ごめん。全然座ってていいから、ベットに腰掛けてても良いし。あ、ベットは誘いじゃないからね! 


お腹空いたでしょ! とりあえずご飯たべようか!」


 綾人は1人で過ごすことが多く、休日に好きな読書をしていると寝食を忘れて読み続けるのだ。


 綾人が集中して読んでいたのもあるが、アレクがあまりにも静か過ぎてつい家に1人でいる感覚になっていた。


 食事をテーブルに移動し、アレクを椅子に座らせると、食事を開始する。


 “子供にきかせるように一般常識を教えてね”と前置きをし、食事の間もこの世界の情報収集をする。


 この世界は24時間365日なのは地球と一緒だが、この地域は1年を通して日本で言う春~初夏の温度で一定だそうだ。


 日本で使っていたソーラーパネル内蔵のシンプルな腕時計をこちらの時間に合わせればそのまま使えそうで良かった。
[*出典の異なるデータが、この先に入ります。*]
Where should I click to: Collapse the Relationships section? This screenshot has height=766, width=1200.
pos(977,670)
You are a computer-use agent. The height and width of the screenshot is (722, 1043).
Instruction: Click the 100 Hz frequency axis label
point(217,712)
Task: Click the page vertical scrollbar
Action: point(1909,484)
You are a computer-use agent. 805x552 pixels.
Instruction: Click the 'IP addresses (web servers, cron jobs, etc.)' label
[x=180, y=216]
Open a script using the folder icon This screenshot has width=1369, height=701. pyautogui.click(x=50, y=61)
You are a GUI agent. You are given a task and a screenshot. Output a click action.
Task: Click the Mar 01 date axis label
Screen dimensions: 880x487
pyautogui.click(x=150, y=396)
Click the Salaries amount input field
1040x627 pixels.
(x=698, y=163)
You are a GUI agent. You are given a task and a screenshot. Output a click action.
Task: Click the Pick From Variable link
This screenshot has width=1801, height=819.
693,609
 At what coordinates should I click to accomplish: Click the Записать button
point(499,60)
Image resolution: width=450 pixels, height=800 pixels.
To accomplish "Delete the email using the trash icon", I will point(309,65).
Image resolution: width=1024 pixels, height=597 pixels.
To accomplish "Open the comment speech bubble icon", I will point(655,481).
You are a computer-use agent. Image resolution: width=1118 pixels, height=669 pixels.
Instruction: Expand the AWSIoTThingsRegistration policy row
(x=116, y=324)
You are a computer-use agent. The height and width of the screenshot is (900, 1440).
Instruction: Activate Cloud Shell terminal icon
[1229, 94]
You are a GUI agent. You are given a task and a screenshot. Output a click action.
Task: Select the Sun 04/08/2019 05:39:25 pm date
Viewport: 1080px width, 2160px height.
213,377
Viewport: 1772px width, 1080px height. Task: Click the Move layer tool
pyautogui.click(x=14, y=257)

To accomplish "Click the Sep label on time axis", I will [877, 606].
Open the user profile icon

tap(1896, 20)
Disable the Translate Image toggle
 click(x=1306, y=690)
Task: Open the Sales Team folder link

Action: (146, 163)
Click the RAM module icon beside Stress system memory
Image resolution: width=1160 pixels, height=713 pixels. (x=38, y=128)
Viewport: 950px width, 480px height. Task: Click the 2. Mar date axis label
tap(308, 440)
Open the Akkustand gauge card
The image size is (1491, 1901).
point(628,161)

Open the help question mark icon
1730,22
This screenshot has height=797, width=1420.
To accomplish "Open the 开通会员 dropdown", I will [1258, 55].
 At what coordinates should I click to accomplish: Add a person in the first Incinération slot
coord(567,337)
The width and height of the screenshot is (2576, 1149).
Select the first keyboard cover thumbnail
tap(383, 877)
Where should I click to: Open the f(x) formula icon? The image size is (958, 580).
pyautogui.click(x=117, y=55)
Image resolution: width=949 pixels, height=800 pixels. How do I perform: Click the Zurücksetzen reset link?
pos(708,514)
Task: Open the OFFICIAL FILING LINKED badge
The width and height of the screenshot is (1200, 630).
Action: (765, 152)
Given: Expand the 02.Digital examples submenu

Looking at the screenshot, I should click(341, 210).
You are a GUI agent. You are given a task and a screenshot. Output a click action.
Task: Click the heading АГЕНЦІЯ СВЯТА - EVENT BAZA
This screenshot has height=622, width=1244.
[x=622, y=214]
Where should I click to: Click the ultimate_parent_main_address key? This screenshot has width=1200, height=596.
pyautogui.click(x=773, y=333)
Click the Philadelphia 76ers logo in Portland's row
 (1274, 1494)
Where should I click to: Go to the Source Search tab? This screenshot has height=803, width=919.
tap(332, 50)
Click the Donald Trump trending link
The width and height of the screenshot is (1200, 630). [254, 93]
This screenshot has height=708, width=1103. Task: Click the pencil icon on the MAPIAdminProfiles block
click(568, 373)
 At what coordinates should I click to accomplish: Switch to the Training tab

 そして、この世界では電気の代わりに魔石が使われているらしい。


 昨日使ったトイレのボタンだと思ったものはボタンじゃなくて魔石で、直接触らなくても近づけるだけで体内の魔力を吸い出して勝手に流れるそう。


 ……勿論綾人はそんな事知らなかったから普通に魔石を押してたよ。道理で固くて動いた感覚がしなかったわけだ。


 そして、お風呂という文化はこの辺りには無いそうで、じゃーどうやって体を綺麗にしているかというと、洗浄魔法という生活魔法があるらしい。


 とりあえず、使い方は後で教えて貰うとして、今はアレクにかけて貰ったよ。


 まだまだ知りたい事はあったけど、女神のお願いの加護のタイムリミットが迫ってるので一旦お預けして、アレクには日用品を購入してくるようにお願いし、綾人は昨日購入した“魔法大全”という本を流し読みし始める。